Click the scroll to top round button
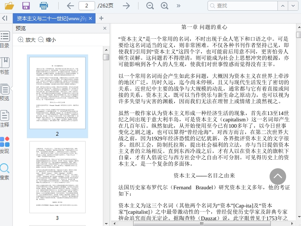 pos(278,177)
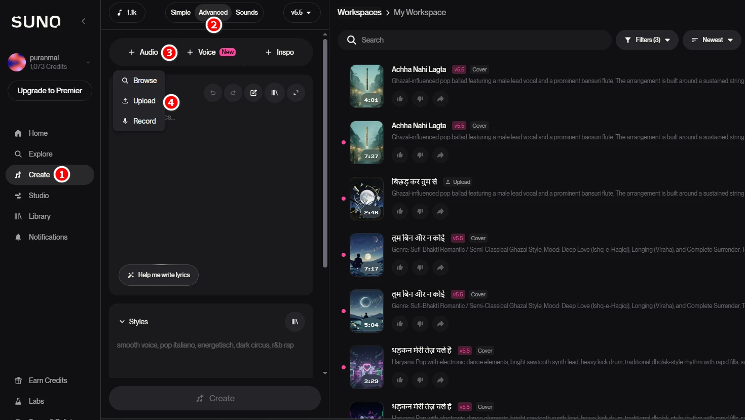Click the Upgrade to Premier button
Image resolution: width=745 pixels, height=420 pixels.
pos(50,91)
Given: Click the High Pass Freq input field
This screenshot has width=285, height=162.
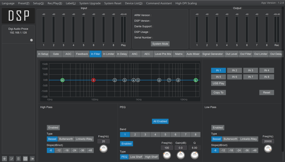Looking at the screenshot, I should pyautogui.click(x=103, y=141).
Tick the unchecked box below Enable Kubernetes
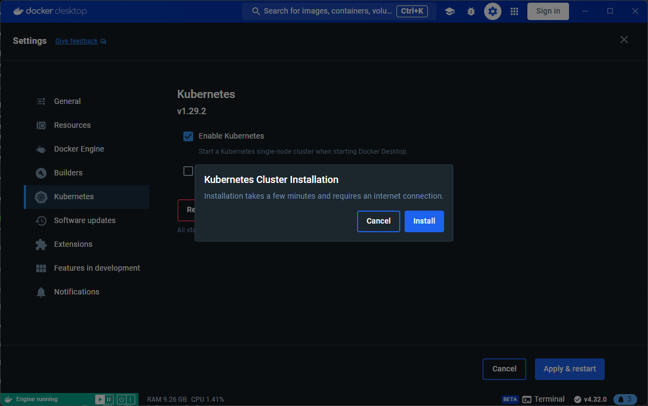Image resolution: width=648 pixels, height=406 pixels. click(188, 171)
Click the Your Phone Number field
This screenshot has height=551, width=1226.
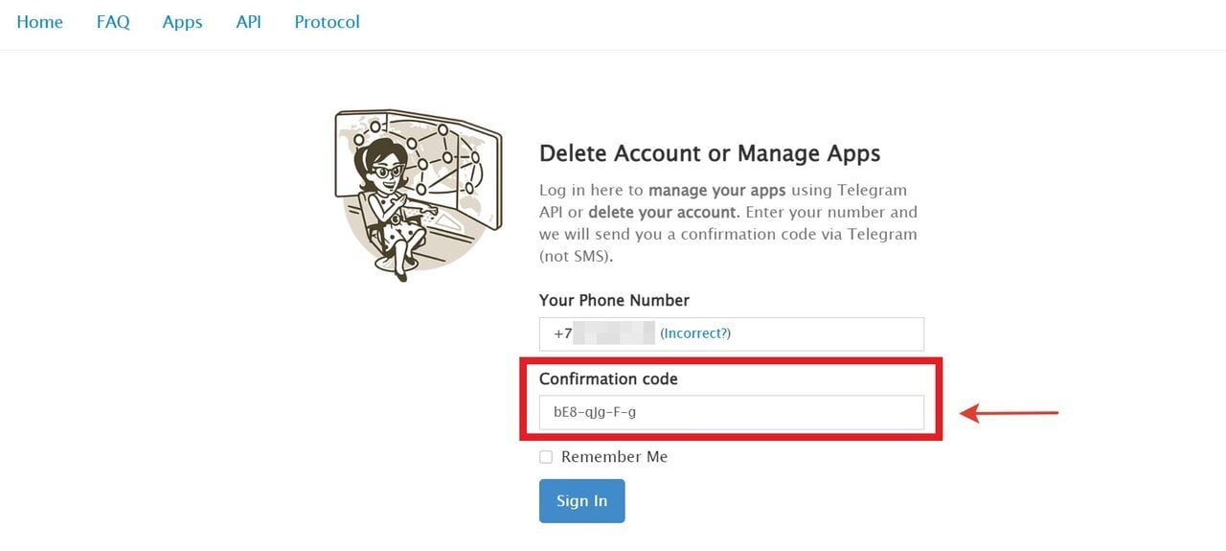(x=732, y=333)
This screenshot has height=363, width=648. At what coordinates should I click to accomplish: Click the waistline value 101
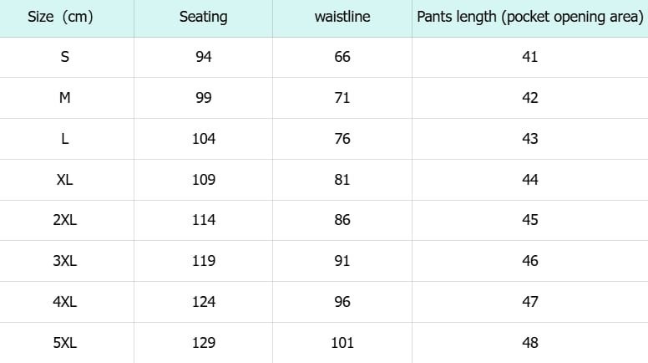point(342,343)
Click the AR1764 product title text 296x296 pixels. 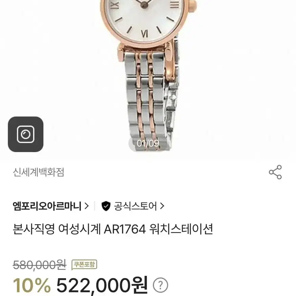(x=113, y=229)
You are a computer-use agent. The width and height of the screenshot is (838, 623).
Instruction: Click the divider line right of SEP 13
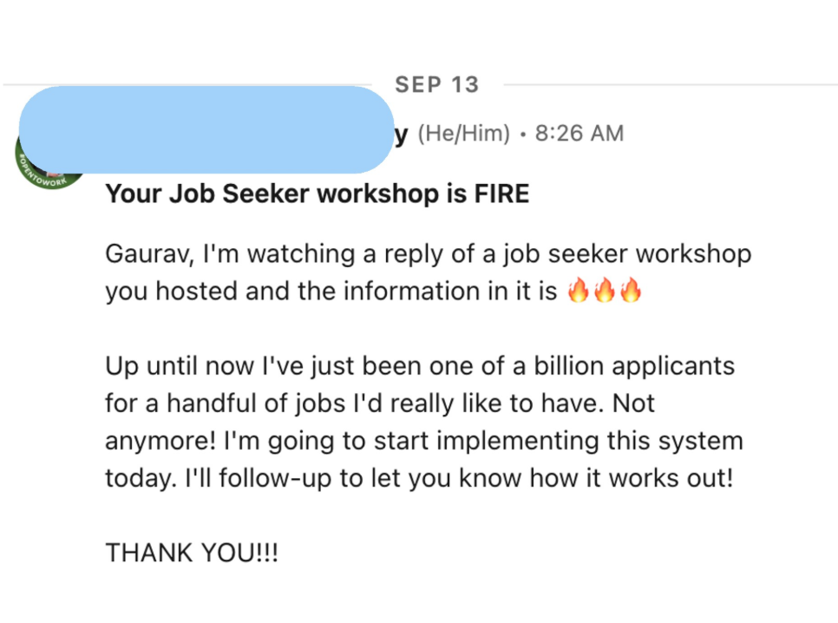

▸ Required work
Pick every line from the listing holding the string "field", and copy it.

▸ Response to this exercise
Given: Click the High Pass Freq input field
Click the Your Phone Number field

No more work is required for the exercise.